** BEGIN Passage shown **

That dangerous step down the road to socialism

Well, there we were last night at a dance preview.  A friend of a friend, choreographer Todd Courage   lacked financial backing, but with a lot of friends, put on a preview of the work he is set to put up at the JCC later this year.  Needing cash to compleat the thing (costumes, lighting tech, publicity, and what not), he threw a preview party, and showed portions of the work in progress, made sure everyone had plenty of wine and sugar to get the checkbbooks lossened up, and hustle hustle hustled. 
I had never been to such a thing, but thought it a brilliant move on Todd's part.  Plenty of people in this town who still have the green, and if they can feel connected to what's going on, all the better.  They are just patrons, so they give support, but have no say in the shape the work takes.

Todd, like myself, has many years put in as a creative force, so his gathering really got me thinking about what it means to be an aging artist in this world. One who has not achieved a lucrative full time career in their chosen field.  The young are solidly  connected with a profusion of peers all hooked together in the rituals of mating.  Not yet firmly established, they are all too willing to dive in, in order to gain a reputation, or to build their portfolio. For the most talented, or the most aggressive, support networks coalesce into professional networks. Few continue their work into mid adulthood who are either late bloomers, or who are too far out front of what is common in the marketplace.

For the performing artist, especially for those in the director role, the choice of continuing to undertake ensemble projects requires either riches or madness. Not only must one come up with the space to create and the venue for performance. but a troop of musicians, actors, or dancers (for a musical, all three) are either expensive to hire, or a monster to organize (often both).  Our new friend Todd needs costumes for his troop, being a choreographer, not a clothing designer, he then needs to collaborate with someone to realize his sartorial vision, and while materials can break the bank by themselves, serious design talent costs.  The same is true of having a score written, lighting designed.... and the list can get very long.

Even in the microcosm of Go Van Gogh  there are many moving parts.  In a "Group" as opposed to a "Project", one can often find the skills within the team. Go Van Gogh creates all its own promotional material, does its own graphics and web design.  But who is to say that the group would not fare better in the marketplace if all these tasks we
re handed over to a full time pro.  Some one who can devote far more amassed skill than any part timer in that role. 

Those who have made that difficult step into full time professionals of their creative crafts, must marshal their time in financially lucrative ways.  While thats great for their craft, it  may in some cases, be less wonderful for their art.  A work for hire, after all is not a true collaboration.  It is an effort fully subjugated to the requirements of capital.

** END Passage shown **
** BEGIN Information shown **

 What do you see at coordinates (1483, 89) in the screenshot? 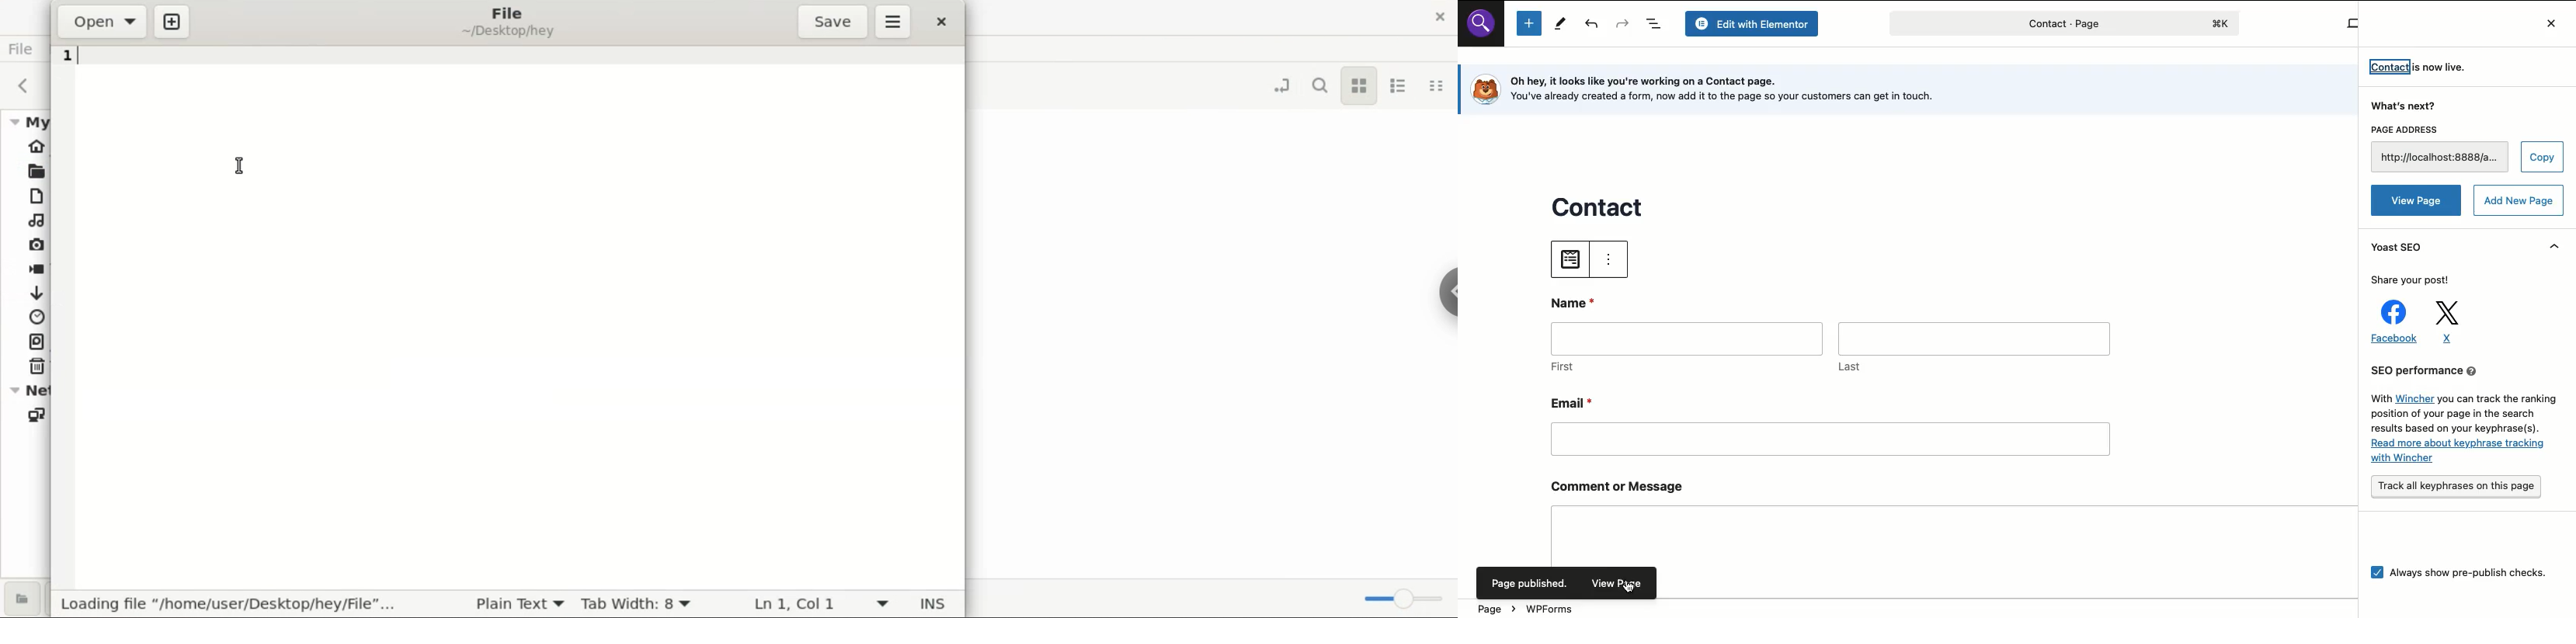
I see `logo` at bounding box center [1483, 89].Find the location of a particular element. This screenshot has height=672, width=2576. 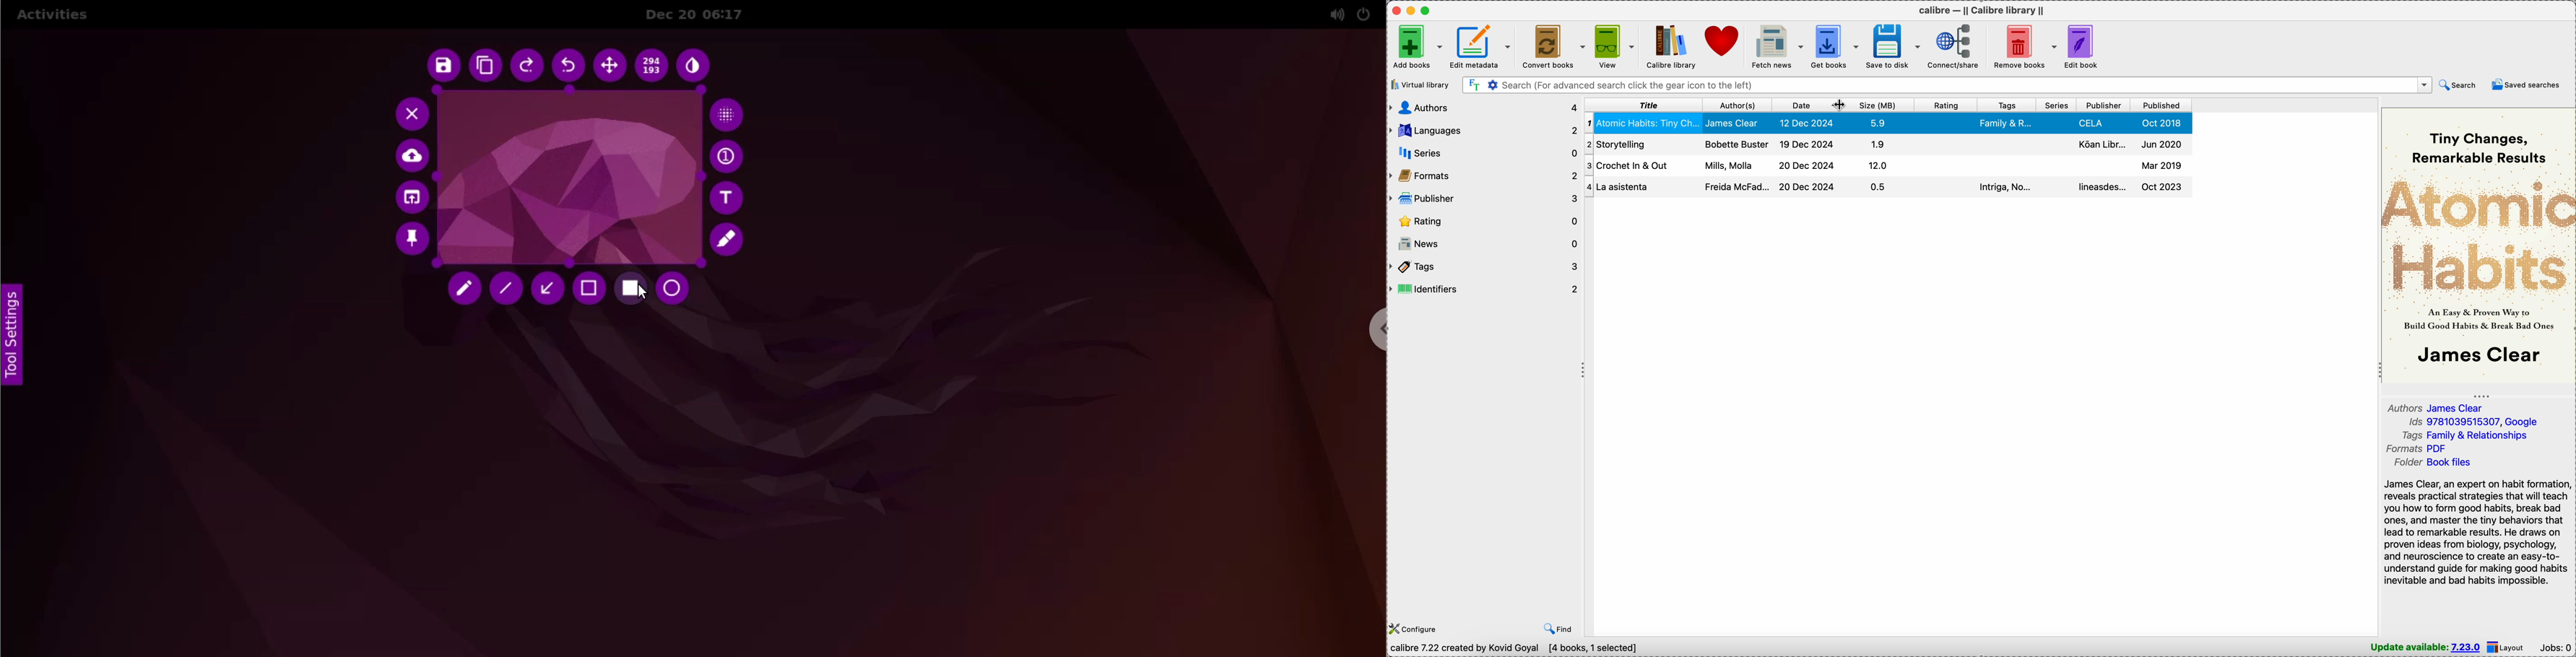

** END Information shown **

→ What is being asked
Could you continue the blog post above about aging artists paying for their work, picking up right after its last sentence?

→ Task output
This opens the door for those who are not so encumbered to jump ahead creatively, and snatch opportunities of a different sort.  I personally know dozens of very skilled and creative people who are laboring at jobs that either don't fly high enough, or have little to do with their aspirations.  They have spent years acquiring skills and experience, and now when asked for their time, wish to be payed at the same rate as full time professionals in that line.

Who can blame them.   

I can.  Through ego, or the wish not to be seen as a lesser light, they are throwing opportunity on the scrap heap. It is a marketplace after all.  To be taken seriously you must show your track record.  Rehearsing your band for 10 years may make for a tight set, but the club needs to know how many drinks they will sell.   This is demonstrated by how many drinks you sold at the last place.  The same is true in every discipline.  If you are a fine graphic artist, who has published your work.  What campaigns have you created as a marketer.  What copy have you published as a journalist.

You see how it is.  By insisting that the world bend to our ideas of the marketplace, we cut ourselves off from synergistic opportunities.  The very work that could gets you out into the publics eye.  The very affirmation that the marketplace demands.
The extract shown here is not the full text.